CLEAVER: Well, one of the ways we got here was through the takeover by corporate interests of the legal and political structures that govern our lives. The ways in which, let's say, anti-trust law or tax laws used to prevent monopolies, have been shunted aside. The ways in which the information services that are supposed to be at the disposal of the people, now are at the service of corporate interests. The ways the educational system is supposed to be under the control of the community, at the service of at least not the communities I see. The radical gap in income and residence through the sub suburbanization. So many cities have this, what you call "donut shape". In the middle is a little black hole. And all on the outside, it's all the wealth and the tax money and the resources, where white people live. And so the economic disparity has widened. It's greater than any time since the 1920's. The opportunities for people at the bottom aren't there. In order to have opportunities, you basically have to have a graduate degree. Now, only certain kinds of people can get those. But those are the people through the Affirmative Action policies implemented by a lot of private corporations, not just the government, that have created this middle class.

GATES: So the system adjusted itself. Precisely when it was annihilating the Panthers, the system adjusted itself to expand the size of the middle class to a certain point, and then shut it down. So that's why the black middle class has tripled since '68?

CLEAVER: I wouldn't say the system adjusted itself. What I would say, it was there. On the one hand, there was a amount of opportunity available under certain conditions for a certain number of people. A large number of black people already met those criteria. They were barred by race. They were not barred by deficiencies in education, deficiencies in ability, etc., etc. So those people who could take advantage of those Remember the saying back in the sixties, the NAACP, National Association for the Advancement of Certain People?

Exercise directions> Extend the interview transcript on race and the growth of the black middle class, carrying Cleaver's reply on from its last sentence.

Entries shown>

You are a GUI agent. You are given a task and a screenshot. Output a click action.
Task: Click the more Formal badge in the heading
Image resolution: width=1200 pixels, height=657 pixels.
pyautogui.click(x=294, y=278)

==

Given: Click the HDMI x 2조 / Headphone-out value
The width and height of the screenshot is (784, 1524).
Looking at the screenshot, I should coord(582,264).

Response>
And one thing that is important to understand is that capitalist form of democracy, or I like to call it the "commercial democracy", needs people like us, or needs a middle class to function smoothly. It doesn't need equality. What it needs is inequality. It needs a certain number of people at the elite level, a certain number of people in the middle level, and the rest of the people scrambling and hoping they could get there, all following the same zealous commitment to making money. Now, when you have people who are revolutionaries, they repudiate the commitment to making money, and say, "We want justice. We want change. We want truth. We want freedom." Well, that's not going to work if the structure is based on financial rewards and financial incentives. So we were at odds with the way the system worked. We had a different idea. We said, "Power to the people."

INTERVIEWER: Given the fact that there does not appear to be a socialist revolution imminent on the horizon, do you think that capitalism can adapt itself to change - what I think of as the bell curve of class - to get more black people into the middle class?

CLEAVER: They can adapt itself to become more and more fascistic, and more and more imperialistic, and more and more elitist. And instead of reform and expansion, it's going to use repression and exclusion. So I expect to see an increasingly repressive, racist, and economically exclusive society that's going to be less and less and less democratic.

INTERVIEWER: But how would that play out among within these two classes that we've just described within the black community?

CLEAVER: Let's look at some other communities. Let's look at Vietnam or look at African countries when it comes time to kick out the colonial power. There's always those people who don't want to kick out the colonial power, the French, because that's where their bread is buttered. So what's happening is, you have class conflict, or you have political conflict generated within dependent communities. And therefore, the leadership is either aligning itself with the status quo or annihilated, and essentially have a leadership vacuum. Because in order to be effective, you have to take positions that will be supported by the larger black community. In order to be heard, you have to take positions that will be broadcast by the mass media. Now, if the mass media will only broadcast positions that are supportive of the status quo, and the status quo is hostile to the vast majority of blacks, then essentially you're not going to have any effective leadership, which is where we seem to be now. We're at an impasse.

INTERVIEWER: Well, what is the best that we can expect, though? There are 27 million black Americans. We can't expect all black people to be in the middle class. Or can we? Or should we?

CLEAVER: Well, why should we be worried about the middle class? That's what I'm trying to say. What we should be able to expect is a democratic opportunity to use the resources of this country, and a use of the resources to value humans over property. That's the important thing. That's not what we have. If you valued human rights and valued human resources over property rights and property resources, then the equation would be different, and people would be first and property would be second. And that would benefit all the oppressed.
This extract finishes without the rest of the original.